§ **EXCERPTED PASSAGE**:

Norway's US$1t wealth fund mulls over investment strategy in review

It's wrestling with whether to make its portfolio less diverse so as to reduce risk in the bond market, which is less liquid than other asset classes.

London

IT'S the very definition of a First-World problem, but Norway's US$1 trillion sovereign wealth fund is wrestling with whether to make its investment portfolio less diverse. It's a subject that cuts to the heart of the "active manager versus passive index" debate.

As part of a long-running review, which will lift the fund's equity allocation to 70 per cent, the Norwegian government appointed a panel of foreign experts to advise on how the bond portion should be invested.

It's a surprisingly controversial question. In September last year, the fund's own managers proposed reining in the scope of its debt investments, arguing that it has enough currency, emerging market and corporate risk in the much bigger equity portfolio. As such, they argued, it shouldn't carry the same exposure in bonds, which are often far less liquid.

§ **GIVEN RECORDS**:
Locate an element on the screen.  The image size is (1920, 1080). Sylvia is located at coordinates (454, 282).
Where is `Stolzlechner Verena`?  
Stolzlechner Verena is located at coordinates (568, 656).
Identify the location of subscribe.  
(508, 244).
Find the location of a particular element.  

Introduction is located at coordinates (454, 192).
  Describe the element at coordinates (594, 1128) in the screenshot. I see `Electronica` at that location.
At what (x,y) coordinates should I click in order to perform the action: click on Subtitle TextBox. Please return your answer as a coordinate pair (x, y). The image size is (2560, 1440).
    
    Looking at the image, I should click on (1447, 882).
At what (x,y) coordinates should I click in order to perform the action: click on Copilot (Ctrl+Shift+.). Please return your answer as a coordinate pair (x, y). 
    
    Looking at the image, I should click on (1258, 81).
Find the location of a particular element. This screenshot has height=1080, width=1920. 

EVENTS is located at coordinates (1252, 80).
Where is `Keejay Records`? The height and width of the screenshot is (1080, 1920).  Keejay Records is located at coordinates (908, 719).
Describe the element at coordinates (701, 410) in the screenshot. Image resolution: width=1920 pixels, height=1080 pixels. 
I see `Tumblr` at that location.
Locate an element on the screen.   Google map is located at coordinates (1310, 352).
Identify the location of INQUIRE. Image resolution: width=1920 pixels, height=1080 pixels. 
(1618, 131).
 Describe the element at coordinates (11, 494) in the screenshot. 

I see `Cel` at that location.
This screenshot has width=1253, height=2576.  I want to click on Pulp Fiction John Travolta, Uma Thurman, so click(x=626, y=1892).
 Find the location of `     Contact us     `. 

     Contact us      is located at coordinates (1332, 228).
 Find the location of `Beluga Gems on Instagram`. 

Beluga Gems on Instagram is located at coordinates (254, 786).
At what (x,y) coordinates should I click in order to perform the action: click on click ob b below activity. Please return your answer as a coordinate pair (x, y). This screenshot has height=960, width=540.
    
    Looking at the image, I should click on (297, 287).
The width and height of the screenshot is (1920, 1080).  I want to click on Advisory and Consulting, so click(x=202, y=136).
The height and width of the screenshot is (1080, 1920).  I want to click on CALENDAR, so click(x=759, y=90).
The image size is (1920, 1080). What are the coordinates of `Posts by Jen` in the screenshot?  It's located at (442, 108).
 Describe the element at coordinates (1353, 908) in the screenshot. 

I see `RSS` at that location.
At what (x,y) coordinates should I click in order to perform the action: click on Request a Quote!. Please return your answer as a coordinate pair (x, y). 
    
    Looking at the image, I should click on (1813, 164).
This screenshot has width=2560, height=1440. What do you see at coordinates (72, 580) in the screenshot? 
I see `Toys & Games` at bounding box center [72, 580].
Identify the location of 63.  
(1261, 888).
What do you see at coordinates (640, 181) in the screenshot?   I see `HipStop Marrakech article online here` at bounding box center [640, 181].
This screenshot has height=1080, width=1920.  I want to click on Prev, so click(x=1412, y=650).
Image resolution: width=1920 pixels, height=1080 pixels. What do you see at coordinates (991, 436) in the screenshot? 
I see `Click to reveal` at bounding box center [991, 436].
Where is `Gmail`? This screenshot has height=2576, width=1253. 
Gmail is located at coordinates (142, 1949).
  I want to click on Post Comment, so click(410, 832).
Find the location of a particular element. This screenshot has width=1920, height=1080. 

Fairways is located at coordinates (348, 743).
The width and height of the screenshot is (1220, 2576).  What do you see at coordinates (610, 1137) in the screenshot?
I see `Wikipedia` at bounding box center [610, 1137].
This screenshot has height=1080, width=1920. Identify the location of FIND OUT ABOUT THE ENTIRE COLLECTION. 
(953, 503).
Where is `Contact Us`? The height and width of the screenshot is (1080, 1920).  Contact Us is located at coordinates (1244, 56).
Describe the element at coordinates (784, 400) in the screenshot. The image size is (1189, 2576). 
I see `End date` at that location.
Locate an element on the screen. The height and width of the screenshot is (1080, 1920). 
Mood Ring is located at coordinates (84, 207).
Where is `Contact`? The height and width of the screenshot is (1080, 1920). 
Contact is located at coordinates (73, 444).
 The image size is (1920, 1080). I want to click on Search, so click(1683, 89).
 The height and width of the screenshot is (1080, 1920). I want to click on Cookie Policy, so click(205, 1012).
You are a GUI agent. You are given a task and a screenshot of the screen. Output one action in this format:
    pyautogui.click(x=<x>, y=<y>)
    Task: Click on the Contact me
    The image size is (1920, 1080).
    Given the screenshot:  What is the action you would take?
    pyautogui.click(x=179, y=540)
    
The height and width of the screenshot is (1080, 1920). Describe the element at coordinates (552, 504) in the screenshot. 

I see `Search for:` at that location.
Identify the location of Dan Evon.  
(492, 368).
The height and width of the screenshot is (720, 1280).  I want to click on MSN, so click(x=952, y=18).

§ **GIVEN TASK 1**:
Please list every kind of risk that, according to the article on Norway's wealth fund, the fund's managers say the equity portfolio already carries enough of.
§ **GIVEN TASK 2**:
Rewrite the records starting at the first line and ending at the line that contains "coordinates (908, 719).", changing "coordinate pair" to "coordinate tuple" and leaving everything else as it is.

§ **RIGHT ANSWER 1**:
- Currency risk
- Emerging market risk
- Corporate risk

§ **RIGHT ANSWER 2**:
Locate an element on the screen.  The image size is (1920, 1080). Sylvia is located at coordinates (454, 282).
Where is `Stolzlechner Verena`?  
Stolzlechner Verena is located at coordinates (568, 656).
Identify the location of subscribe.  
(508, 244).
Find the location of a particular element.  

Introduction is located at coordinates (454, 192).
  Describe the element at coordinates (594, 1128) in the screenshot. I see `Electronica` at that location.
At what (x,y) coordinates should I click in order to perform the action: click on Subtitle TextBox. Please return your answer as a coordinate tuple (x, y). The image size is (2560, 1440).
    
    Looking at the image, I should click on (1447, 882).
At what (x,y) coordinates should I click in order to perform the action: click on Copilot (Ctrl+Shift+.). Please return your answer as a coordinate tuple (x, y). 
    
    Looking at the image, I should click on (1258, 81).
Find the location of a particular element. This screenshot has height=1080, width=1920. 

EVENTS is located at coordinates (1252, 80).
Where is `Keejay Records`? The height and width of the screenshot is (1080, 1920).  Keejay Records is located at coordinates (908, 719).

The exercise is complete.